Data excerpts
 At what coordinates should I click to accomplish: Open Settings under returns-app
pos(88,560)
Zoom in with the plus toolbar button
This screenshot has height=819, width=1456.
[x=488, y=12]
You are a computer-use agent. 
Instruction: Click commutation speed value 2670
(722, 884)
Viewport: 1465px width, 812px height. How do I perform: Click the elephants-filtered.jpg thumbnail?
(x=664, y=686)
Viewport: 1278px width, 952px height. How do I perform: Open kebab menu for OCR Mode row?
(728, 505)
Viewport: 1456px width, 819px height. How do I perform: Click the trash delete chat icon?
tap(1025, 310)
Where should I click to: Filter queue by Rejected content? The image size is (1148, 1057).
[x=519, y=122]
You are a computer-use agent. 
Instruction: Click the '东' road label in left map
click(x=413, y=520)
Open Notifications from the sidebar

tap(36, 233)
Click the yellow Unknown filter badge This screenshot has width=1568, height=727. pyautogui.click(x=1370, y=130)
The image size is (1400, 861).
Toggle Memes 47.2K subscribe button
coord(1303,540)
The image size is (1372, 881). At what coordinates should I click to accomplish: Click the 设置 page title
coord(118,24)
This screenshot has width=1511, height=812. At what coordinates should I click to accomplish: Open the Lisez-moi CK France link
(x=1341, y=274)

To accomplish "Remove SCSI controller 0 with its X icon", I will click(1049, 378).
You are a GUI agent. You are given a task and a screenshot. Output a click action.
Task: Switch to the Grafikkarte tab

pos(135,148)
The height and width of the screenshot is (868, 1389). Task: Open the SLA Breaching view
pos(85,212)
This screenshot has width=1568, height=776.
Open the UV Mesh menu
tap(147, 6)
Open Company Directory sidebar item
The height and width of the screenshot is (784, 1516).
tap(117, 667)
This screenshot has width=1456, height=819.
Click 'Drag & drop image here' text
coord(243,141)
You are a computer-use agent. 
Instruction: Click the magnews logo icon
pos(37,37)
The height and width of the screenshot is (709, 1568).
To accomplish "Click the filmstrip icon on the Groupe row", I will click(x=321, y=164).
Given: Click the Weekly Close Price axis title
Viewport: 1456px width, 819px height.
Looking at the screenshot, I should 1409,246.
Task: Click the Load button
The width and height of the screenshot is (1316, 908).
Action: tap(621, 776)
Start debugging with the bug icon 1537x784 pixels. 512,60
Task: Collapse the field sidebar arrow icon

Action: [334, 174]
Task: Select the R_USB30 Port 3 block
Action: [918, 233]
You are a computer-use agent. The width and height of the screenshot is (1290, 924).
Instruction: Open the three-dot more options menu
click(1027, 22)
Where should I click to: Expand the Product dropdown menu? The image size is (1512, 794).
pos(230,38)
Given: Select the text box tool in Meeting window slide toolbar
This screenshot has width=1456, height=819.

Brief
The response should be the listing above, limited to the lines between the one holding "You are a GUI" and the one holding "Start debugging with", inclusive, reproduced exactly.

Output for this task
You are a GUI agent. You are given a task and a screenshot. Output a click action.
Task: Switch to the Grafikkarte tab

pos(135,148)
The height and width of the screenshot is (868, 1389). Task: Open the SLA Breaching view
pos(85,212)
This screenshot has width=1568, height=776.
Open the UV Mesh menu
tap(147, 6)
Open Company Directory sidebar item
The height and width of the screenshot is (784, 1516).
tap(117, 667)
This screenshot has width=1456, height=819.
Click 'Drag & drop image here' text
coord(243,141)
You are a computer-use agent. 
Instruction: Click the magnews logo icon
pos(37,37)
The height and width of the screenshot is (709, 1568).
To accomplish "Click the filmstrip icon on the Groupe row", I will click(x=321, y=164).
Given: Click the Weekly Close Price axis title
Viewport: 1456px width, 819px height.
Looking at the screenshot, I should 1409,246.
Task: Click the Load button
The width and height of the screenshot is (1316, 908).
Action: tap(621, 776)
Start debugging with the bug icon 1537x784 pixels. 512,60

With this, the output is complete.